Ayı kurtlar yakalar iyice bir yolarmış!
Ay eve gidip yatar yarası kan dolarmış!
Altay Türk Efsanesinden
Türk mitolojisinin en önemli unsurlarından olan güneş ve ay, yerli-yabancı araştırmacıların ilgisini çekmiştir. Selçuklu, Osmanlı devirlerinde güneş, hilal, yıldızlar hakkında yazılmış değerli eserler bulunmaktadır. Ancak bu işaretlerin kökeni astral ikonogafi bakımından zengin olan Yakındoğu’da aranmıştır. Proto-Türk olarak kabul edilen milletlerin ve Türklerin gök ibadeti kozmolojisi içerisinde yer alan astral ikonografisi de aynı derece de zengindir.
İç Asya ve Proto-Türklerde, güneş ve yıldız ikonografik açıdan eşanlamlı sayılmaktadır. Türklerde, natürist inançlara Orhun kitabelerinde “Yer-Sup” şeklinde rastlanmaktadır. Güneş ve ay ikonografisi, Osmanlı metinlerinde nirein veya nihar ve leyl gevheri tabirlerine, yani gün ve ayın parlaklığı kavramına yer verilmektedir. Türkler hayat şartlarına bağlı olarak inançlarını şekillendirmiş ve evrende gördüklerine saygı göstermişlerdir. Eski Türklerin dini inançlarının esasını Gök-Tanrı inanışı, atalar kültü ve tabiat kuvvetlerine inanç oluşturmaktadır. Eberhard, geleneksel Türk dinini “gün ve ay kültlerinden müteşekkil Türk Gök Dini” şeklinde tanımlamaktadır. Doğadaki birtakım güçlere kutsallık vasfı verilmesi ve saygı gösterilmesi ile onlara inanmak arasında fark vardır. VI. yüzyıl tarihçisi Menandosr, Türklerden bahsederken ‘her ne kadar toprağa, suya ve ateşe kutsiyet yükleseler de kainatın tek yaratıcısı olan tek Tanrı’ya inanırlar’ demektedir.

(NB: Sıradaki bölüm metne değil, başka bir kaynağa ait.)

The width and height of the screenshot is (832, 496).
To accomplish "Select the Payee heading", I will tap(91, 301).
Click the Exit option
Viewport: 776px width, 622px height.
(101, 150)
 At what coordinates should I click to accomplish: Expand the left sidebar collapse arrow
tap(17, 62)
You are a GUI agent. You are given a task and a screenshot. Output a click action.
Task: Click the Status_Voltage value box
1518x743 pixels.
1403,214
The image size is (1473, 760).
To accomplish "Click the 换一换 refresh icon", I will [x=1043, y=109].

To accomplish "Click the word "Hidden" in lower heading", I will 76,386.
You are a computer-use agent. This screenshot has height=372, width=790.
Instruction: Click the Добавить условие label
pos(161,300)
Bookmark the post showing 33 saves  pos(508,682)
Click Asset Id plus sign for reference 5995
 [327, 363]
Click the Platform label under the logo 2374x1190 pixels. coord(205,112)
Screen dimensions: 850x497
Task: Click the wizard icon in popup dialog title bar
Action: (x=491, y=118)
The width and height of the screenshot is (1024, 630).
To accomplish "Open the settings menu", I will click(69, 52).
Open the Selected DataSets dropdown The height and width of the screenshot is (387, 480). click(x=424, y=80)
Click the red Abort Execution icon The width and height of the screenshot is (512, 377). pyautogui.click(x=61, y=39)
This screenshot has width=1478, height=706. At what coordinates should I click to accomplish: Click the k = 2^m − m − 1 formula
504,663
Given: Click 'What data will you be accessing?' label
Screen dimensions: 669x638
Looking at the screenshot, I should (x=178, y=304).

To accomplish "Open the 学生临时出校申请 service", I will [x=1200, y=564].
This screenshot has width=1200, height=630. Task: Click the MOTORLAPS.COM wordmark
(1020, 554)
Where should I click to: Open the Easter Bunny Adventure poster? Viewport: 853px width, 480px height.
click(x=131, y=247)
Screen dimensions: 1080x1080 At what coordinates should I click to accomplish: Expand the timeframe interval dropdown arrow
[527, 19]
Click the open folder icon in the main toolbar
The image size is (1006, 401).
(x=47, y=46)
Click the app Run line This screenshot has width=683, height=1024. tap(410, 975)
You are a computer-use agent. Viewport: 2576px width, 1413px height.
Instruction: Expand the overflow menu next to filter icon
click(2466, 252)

Doğayı gözlemleyen ve inceleyen Türklerin düşüncesinde güneş öncelikli sırada almakla birlikte değişen inançlar ile birlikte önemini aya devrettiği olmuştur. Uygurların Mani dinini kabul edişiyle birlikte (M.S. 763) ‘ay’ daha çok önem kazanıştır. Türkçe metinlerde “üç ödki nom” ve “iki yıldız” diye tanımlanan Mani dini, gnostik dinlerin örneklerindendir.
Proto-Türk olarak kabul edilen Choular devrinde ( M.Ö. 1028-281) dünya tasvirlerine dayanarak güneş ve ayın ortasında duran “kün-ay” işaretine sahip kimse parlaklığın en yüksek mertebesinde gösterilmiştir. Hunlar, Gök-Türkler, Uygurlar teşebbüslerinin isabetini ayın ve yıldızların hareketleri ile kontrol etmişlerdir. Hükümdar tanhu, gündüz güneşe, gece tolun aya tanzim etmektedir. M.Ö. I. bin yıldan kalan Baykal ötesi kurganlarında, güneş tasvirlerinin savaşçı mezarlarında bulunduğunu kaydeden Levin ve Potapov, güneş işaretinin alplik simgesi olabileceğine işaret etmektedirler.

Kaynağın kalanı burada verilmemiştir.